New York

Yvonne Rainer, The Man Who Envied Women

“I’ve never seduced a virgin or intruded upon a valid marriage,” declares a man who admits to the gentility of his social relations. “You can ask me about the peculiarities of my shit, just don’t ask me how much money I have in the bank,” confides a man whose discretion extends only to his finances. “It’s possible to have the whole story of Oedipus playing in your head and still behave properly at the dinner table,” suggests a man with more than a soupçon of analytic grace.

Who is this man who appropriates and dispenses wisdom with the aplomb of an encyclopedia salesman, who collapses upon the altar of learning like a Rosicrucian floored by the Enlightenment? He is Jack Deller, the focus of a new film by Yvonne Rainer and, as the title declares, The Man Who Envied Women, 1985. He is portrayed by not one actor but two (William Raymond and Larry Loonin), who embody this mass of doubled trouble with the self-betraying rigor he so rightfully deserves. But what’s his story? Well, according to Rainer, Deller’s an academic kind of guy whose class lectures zigzag between interminable rhetorical mimicry and desperate, anecdotal accountings of his brushes with greatness, his demiacquaintances with the authors whose words he mouths.

But what about those envied women? Where are they? Although women do appear on the screen they are mainly heard, not seen. They are represented by their voices, which encircle Jack and his musings with a daisy chain of acerbic commentary and tragicomic confessionals. One of the voices belongs to the woman who has just ended a five-year relationship with Jack, and it is her no-nonsense but nonsensical voiceover that holds court over much of the proceedings. Sharply ridiculing Jack’s womanizing, she suggests that his theorizing is just another weapon in his arsenal of conventional seductions. Jack, meanwhile, sits in front of a backdrop of old movies, or walks down crowded streets to overhear knowing women give him and his ilk the once-over with joking ease. While his own speech is a folding together of swipes from Michel Foucault and Raymond Chandler, and much in between, the entire film looks a bit like an elaborate marriage of Jean-Luc Godard and Paul Mazursky (honeymooning in TriBeCa). Thankfully, the nuptials are interrupted by Rainer, whose rendition of the self-adoring, intellectualizing, pussy-chasing, pontificating, self-pitying male kvetch puts everything into a wisecrackingly ridiculous perspective.

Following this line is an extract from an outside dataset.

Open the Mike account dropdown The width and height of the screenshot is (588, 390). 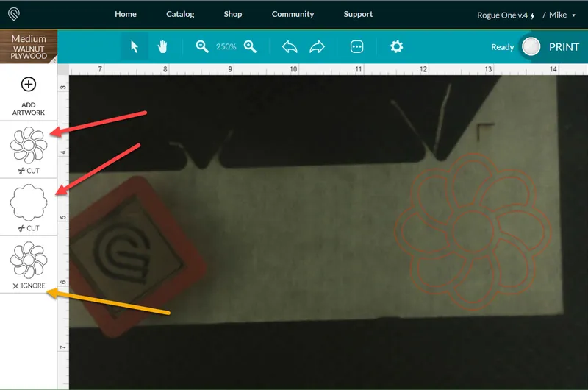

Jack and his detractors constitute only a portion of the film. The rest is divided into other slices of life, from the struggle for a chunk of Manhattan real estate to a scrutiny of America’s machinations in Latin America and a consideration of the power of photography, advertising, and journalism; from the issues of women and aging to a questioning of the effectiveness of theoretical writing. But this scrutiny of theory seems weird, and it’s a different kind of weirdness than Rainer’s usual mix of quirky irrepressibility and pleasurable ambiguity. Something else is at work here that allows Rainer, who usually skirts the traps of damnation and paranoia with aplomb, to indulge in a tensely poised reactive mechanism that can easily be appropriated by those whose relationship to theory is stalked by intimidation. Her suggestion (through the reenactment of texts by Foucault and Meaghan Morris) that theory is a discourse grounded in an oppressive, univocal mastery should definitely be considered. However, it should also be remembered that the master speaks in many tongues, one being that which fears theory and the commentary that arises when language turns back against itself—when it baffles, juggles, and outplays the constructions and declarations of power. Rainer’s scrutiny of theory is not a call for rampant anti-intellectualism, nor is it a witch-hunt that views ideas as unstaplers of one’s own power, whether that power is wielded in legislative committees, on the battlefield, or in the pages of art magazines.

The Man Who Envied Women, like most of Rainer’s films, is always “ostensibly” about something. In other words, it engages models of juxtaposition and selection that reveal what might be the film’s “real” engagement as opposed to what it proposes as “real.” Doubling and tripling characters, disheveling tableaux and pillaging stories, Rainer disperses the cinematic illusion of “reality” into a shower of possibilities and ostensibilities. Playing the game with the canniness of a card shark, she shuffles the deck, bilks a few suckers, and reminds us of the shifty base of “value,” whether it defines sexual relations, real estate, or human life. Rainer is not trying for some kind of well-mannered correctness or a masterly, fatherly notion of “transcendent intellectual clarity”; rather, she tends toward a type of tumbling process, an unbalancing of power, language, and the body. Avoiding goals, she cheats the conventions of realistic narrative and makes a mockery of masterly language. The Man Who Envied Women exudes a profusion of verbiage that is funny, brave, rude, and benevolent. The masters can make of this what they will, and some of us will continue to provide their lofty inabilities to grasp the goof with an accompaniment of knowing laughter.